A parallel track mode B inclined track mode P sheet Pa leading edge Pb trailing edge P1 first contact position P2 second contact position M1 roller drive motor M2 belt drive motor M3 lift drive motor M4 tension motor S1 inlet sensor S2 home position sensor 10 Image forming processing system 11 Image forming apparatus 12 Sheet feeding apparatus 13 Sheet stacking apparatus 14 Platen glass 15 ADF
DESCRIPTION OF SYMBOLS 16 Reading means 17 Image forming means 18 Built-in cassette 19 Conveying means 21 Paper feed tray 22 Supply path 23 Stacking tray 24 Lifting mechanism 25 Inner wall surface 26 Paper discharge path 27 Paper discharge roller pair 31 Stacking means 32 Paper discharge pair (discharge means)
33 Gripper (gripping means)
34 Moving means 35 Stopper (contact means)

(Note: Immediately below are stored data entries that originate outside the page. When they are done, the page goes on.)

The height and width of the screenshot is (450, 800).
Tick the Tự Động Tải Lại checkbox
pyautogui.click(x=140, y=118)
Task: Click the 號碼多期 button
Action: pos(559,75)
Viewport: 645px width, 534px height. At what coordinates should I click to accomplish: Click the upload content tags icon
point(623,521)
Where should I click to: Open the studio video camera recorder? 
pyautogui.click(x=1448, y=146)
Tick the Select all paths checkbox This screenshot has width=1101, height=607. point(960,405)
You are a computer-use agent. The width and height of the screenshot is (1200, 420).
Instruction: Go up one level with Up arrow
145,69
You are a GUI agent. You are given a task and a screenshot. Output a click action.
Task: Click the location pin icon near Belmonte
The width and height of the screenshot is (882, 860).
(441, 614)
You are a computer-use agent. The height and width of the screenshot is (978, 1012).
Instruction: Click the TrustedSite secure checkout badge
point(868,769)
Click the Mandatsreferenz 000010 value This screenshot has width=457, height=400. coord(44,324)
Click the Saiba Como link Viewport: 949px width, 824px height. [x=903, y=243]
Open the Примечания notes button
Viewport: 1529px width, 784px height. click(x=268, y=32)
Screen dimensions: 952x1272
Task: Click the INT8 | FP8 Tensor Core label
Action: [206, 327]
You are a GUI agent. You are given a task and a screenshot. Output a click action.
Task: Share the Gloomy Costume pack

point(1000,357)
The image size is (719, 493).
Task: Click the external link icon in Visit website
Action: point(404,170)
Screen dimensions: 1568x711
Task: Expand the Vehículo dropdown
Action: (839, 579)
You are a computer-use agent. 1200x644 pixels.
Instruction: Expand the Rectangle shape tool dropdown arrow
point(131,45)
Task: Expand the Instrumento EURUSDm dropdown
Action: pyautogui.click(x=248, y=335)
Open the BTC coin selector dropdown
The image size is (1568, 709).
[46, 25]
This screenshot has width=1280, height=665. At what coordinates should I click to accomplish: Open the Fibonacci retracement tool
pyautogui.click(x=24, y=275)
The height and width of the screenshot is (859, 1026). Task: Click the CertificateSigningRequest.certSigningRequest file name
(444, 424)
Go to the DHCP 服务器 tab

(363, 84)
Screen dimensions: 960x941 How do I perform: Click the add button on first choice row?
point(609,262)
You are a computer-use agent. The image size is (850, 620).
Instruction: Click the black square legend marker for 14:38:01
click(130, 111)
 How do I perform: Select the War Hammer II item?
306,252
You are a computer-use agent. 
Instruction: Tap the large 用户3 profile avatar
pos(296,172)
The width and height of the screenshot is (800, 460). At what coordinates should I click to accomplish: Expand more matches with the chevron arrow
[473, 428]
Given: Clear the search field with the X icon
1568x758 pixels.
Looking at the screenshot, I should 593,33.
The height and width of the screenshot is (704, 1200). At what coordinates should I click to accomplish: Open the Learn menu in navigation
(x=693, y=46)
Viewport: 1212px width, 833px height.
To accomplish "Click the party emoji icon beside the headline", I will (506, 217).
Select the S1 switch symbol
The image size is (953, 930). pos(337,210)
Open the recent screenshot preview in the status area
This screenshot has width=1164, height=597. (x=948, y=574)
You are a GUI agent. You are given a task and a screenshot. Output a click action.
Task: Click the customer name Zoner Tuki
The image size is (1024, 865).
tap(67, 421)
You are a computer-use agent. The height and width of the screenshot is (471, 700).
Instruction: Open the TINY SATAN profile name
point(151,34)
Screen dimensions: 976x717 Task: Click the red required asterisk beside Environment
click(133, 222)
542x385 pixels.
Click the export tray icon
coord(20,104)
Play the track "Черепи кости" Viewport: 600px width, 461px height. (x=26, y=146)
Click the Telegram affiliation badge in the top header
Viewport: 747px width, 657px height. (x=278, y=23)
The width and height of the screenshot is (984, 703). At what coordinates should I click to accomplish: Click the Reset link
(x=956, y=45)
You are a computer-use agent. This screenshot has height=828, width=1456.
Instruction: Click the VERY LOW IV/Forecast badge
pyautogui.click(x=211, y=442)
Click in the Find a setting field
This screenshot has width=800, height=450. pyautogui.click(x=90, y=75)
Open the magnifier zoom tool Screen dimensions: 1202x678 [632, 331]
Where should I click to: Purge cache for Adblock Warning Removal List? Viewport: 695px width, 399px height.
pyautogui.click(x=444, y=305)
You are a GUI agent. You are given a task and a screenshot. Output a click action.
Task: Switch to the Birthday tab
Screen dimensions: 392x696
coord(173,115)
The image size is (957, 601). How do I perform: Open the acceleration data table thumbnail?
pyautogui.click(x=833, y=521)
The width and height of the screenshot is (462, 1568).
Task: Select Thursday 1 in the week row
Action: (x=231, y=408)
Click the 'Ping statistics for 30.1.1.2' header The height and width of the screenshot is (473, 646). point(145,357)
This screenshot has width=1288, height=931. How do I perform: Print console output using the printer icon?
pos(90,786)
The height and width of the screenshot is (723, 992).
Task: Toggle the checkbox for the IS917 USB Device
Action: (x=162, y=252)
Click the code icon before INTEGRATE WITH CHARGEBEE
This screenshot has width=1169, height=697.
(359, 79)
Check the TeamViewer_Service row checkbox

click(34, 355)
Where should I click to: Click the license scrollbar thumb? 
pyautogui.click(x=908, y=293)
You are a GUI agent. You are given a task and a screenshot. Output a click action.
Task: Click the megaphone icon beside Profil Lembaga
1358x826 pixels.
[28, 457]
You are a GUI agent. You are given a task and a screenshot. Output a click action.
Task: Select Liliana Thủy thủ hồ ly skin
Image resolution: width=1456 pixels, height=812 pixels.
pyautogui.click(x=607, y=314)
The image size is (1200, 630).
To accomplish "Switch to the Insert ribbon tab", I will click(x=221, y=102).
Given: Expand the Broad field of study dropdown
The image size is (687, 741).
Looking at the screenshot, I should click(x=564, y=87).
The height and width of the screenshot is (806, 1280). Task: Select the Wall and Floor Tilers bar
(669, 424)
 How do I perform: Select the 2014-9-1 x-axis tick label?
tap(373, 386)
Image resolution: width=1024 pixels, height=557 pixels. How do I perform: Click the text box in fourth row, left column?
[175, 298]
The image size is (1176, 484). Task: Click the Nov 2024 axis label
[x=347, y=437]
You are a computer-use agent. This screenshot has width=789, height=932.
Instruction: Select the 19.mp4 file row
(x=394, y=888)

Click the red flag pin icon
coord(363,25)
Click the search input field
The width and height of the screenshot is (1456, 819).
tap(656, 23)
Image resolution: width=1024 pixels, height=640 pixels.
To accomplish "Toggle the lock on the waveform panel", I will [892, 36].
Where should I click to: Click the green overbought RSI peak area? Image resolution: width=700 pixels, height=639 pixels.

36 Trajectory Change Means 37 Belt Roller 38 Timing Belt 41 Tension Roller 42 First Shaft 43 Movable Arm 44 Second Shaft 45 Gear Group 46 Third Shaft 47 Mounting Plate 51 First Tension Auxiliary Mechanism 52 Second Tension Auxiliary Mechanism 53 Roller Shaft 54 Shaft hole 55 Buffer member

Claims (7)

An accumulating means having an accumulating tray for accumulating sheets, an ejecting means for ejecting sheets toward the accumulating means, a grasping means for grasping a leading end of a sheet ejected by the ejecting means, and the grasping means for the accumulating tray A sheet accumulating apparatus comprising: a moving unit that moves the sheet toward the sheet; and a contact unit that abuts the leading end of the sheet held by the holding unit that moves with the moving unit and releases the sheet from the holding unit. ,
The sheet accumulating apparatus according to claim 1, wherein the moving unit includes a trajectory changing unit that changes a moving trajectory of the gripping unit up and down. The trajectory changing means includes a parallel trajectory mode in which the contact position of the sheet in the contact means is set to a first contact position;
The sheet stacking apparatus according to claim 1, wherein the sheet stacking apparatus can be switched to an inclined track mode in which the second contact position is set lower than the first contact position.   The sheet stacking apparatus according to claim 2, wherein the first contact position is set at a position substantially parallel to a discharge unit that discharges the sheet.   3. The sheet stacking apparatus according to claim 2, wherein the trajectory changing unit selects the parallel trajectory mode when the thickness of the sheet is greater than a predetermined thickness, and selects the inclined trajectory mode when the thickness is smaller than the predetermined thickness. The moving means includes a pair of belt rollers facing each other across the stacking tray, and a timing belt for rotating the gripping means between the pair of belt rollers.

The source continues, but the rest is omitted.